**YOUR OBJECTIVE:**
Continue the forum thread about installing the forked RPM packages on openSUSE and SLES from the point where it stops.

**QUOTED TEXT:**
--------

Many thanks @dev-zero for supporting us with a fork for openSuSE. I would love to try it immediately. But on the tryout/lab system I am running openSuSE Tumbleweed. And as far as I understand your instructions are Leap 42.3 / 15.0 specific and not simple 1:1 transferable to Tumbleweed. Right?

A few days ago I had dled the CoreOS 7 rpm tarballs. But was not sure which of those many RPMs within to install and how to do.

I would love to support the community by trying and reporting success of failure. But I am to anxious to do major damage to my system in case of failure. What do you think?

@dev-zero With your PR the built .rpms install & work on SLES12SP3. Thanks!!

@gsgxnet I guess the rpm's generated for Leap 15.0 should work on Tumbleweed as well since the distros are not that far away from each other at the moment and packaging-wise they are not very complex. Since Tumbleweed is a rolling distro I doubt that Nvidia will support it like ever, since they would in principal have to do regular rebuilds.

@smarguet can you provide some directions for 12SP3? I'm trying to build this for 12SP2

@dev-zero After installing .rpm packages from your fork on SLES12SP2, I can't start docker service.
journalctl -u docker.service says:

warning msg="grpc: addrConn.createTransport failed to connect to {unix:///run/containerd/containerd.sock 0
Failed to connect to containerd: failed to dial "/run/containerd/containerd.sock": context deadline exceeded
docker.service: Main process exited, code=exited, status=1/FAILURE

Any clue?

@amilamanoj did you follow the instructions above about reloading systemd itself by running systemctl daemon-reload (as root) prior to restarting docker? Is that all the log output (starting from Starting Docker Application Container Engine...)?

@dev-zero Yes I followed the instructions and reloaded systemd itself.
This is the full journalctl -u docker.service log output since starting docker:

systemd[1]: Starting Docker Application Container Engine...
dockerd[18349]: time="2018-08-16T23:20:21+02:00" level=info msg="SUSE:secrets :: enabled"

--------

**AVAILABLE DATA:**
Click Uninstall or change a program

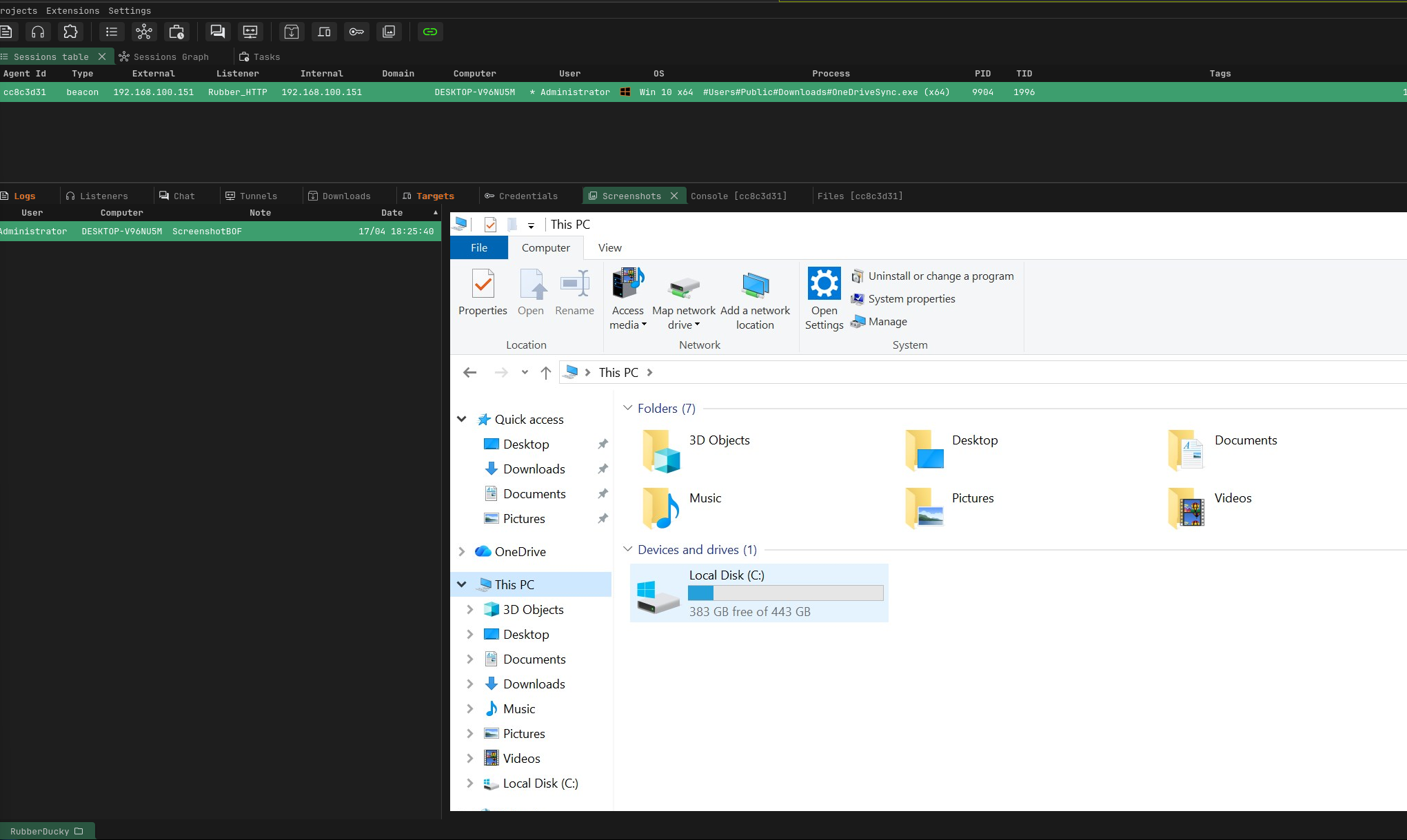[940, 276]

--------

**SOLVED PROBLEM:**
dockerd[18349]: time="2018-08-16T23:20:21.277635169+02:00" level=info msg="parsed scheme: \"unix\"" module=grpc
dockerd[18349]: time="2018-08-16T23:20:21.277654546+02:00" level=info msg="scheme \"unix\" not registered, fallback to default scheme" module=grpc
dockerd[18349]: time="2018-08-16T23:20:21.277679178+02:00" level=info msg="ccResolverWrapper: sending new addresses to cc: [{unix:///run/containerd/containerd.sock 0  <
dockerd[18349]: time="2018-08-16T23:20:21.277695317+02:00" level=info msg="ClientConn switching balancer to \"pick_first\"" module=grpc
dockerd[18349]: time="2018-08-16T23:20:21.277724862+02:00" level=info msg="pickfirstBalancer: HandleSubConnStateChange: 0xc420221ac0, CONNECTING" module=grpc
dockerd[18349]: time="2018-08-16T23:20:41.278018918+02:00" level=warning msg="grpc: addrConn.createTransport failed to connect to {unix:///run/containerd/containerd.soc
dockerd[18349]: time="2018-08-16T23:20:41.278058523+02:00" level=info msg="pickfirstBalancer: HandleSubConnStateChange: 0xc420221ac0, TRANSIENT_FAILURE" module=grpc
dockerd[18349]: time="2018-08-16T23:20:41.278181764+02:00" level=info msg="pickfirstBalancer: HandleSubConnStateChange: 0xc420221ac0, CONNECTING" module=grpc
dockerd[18349]: time="2018-08-16T23:21:01.278379739+02:00" level=warning msg="grpc: addrConn.createTransport failed to connect to {unix:///run/containerd/containerd.soc
dockerd[18349]: time="2018-08-16T23:21:01.278428133+02:00" level=info msg="pickfirstBalancer: HandleSubConnStateChange: 0xc420221ac0, TRANSIENT_FAILURE" module=grpc
dockerd[18349]: time="2018-08-16T23:21:01.278539839+02:00" level=info msg="pickfirstBalancer: HandleSubConnStateChange: 0xc420221ac0, CONNECTING" module=grpc
dockerd[18349]: Failed to connect to containerd: failed to dial "/run/containerd/containerd.sock": context deadline exceeded
systemd[1]: docker.service: Main process exited, code=exited, status=1/FAILURE
systemd[1]: Failed to start Docker Application Container Engine.
systemd[1]: docker.service: Unit entered failed state.
systemd[1]: docker.service: Failed with result 'exit-code'.

When I uninstall nvidia-docker2 package, docker can be started again.

@amilamanoj can you check whether containerd.service is running or whether there are any logs from containerd.servicewhich might indicate why the service is not running or responding?

@dev-zero is it supposed to be a service just like docker? when I do systemctl status containerd.service, it says not-found (no such file or directory). But funny thing is, when I uninstall nvidia-docker2, still there seems to be no containerd service, but docker works fine (I can even run docker images).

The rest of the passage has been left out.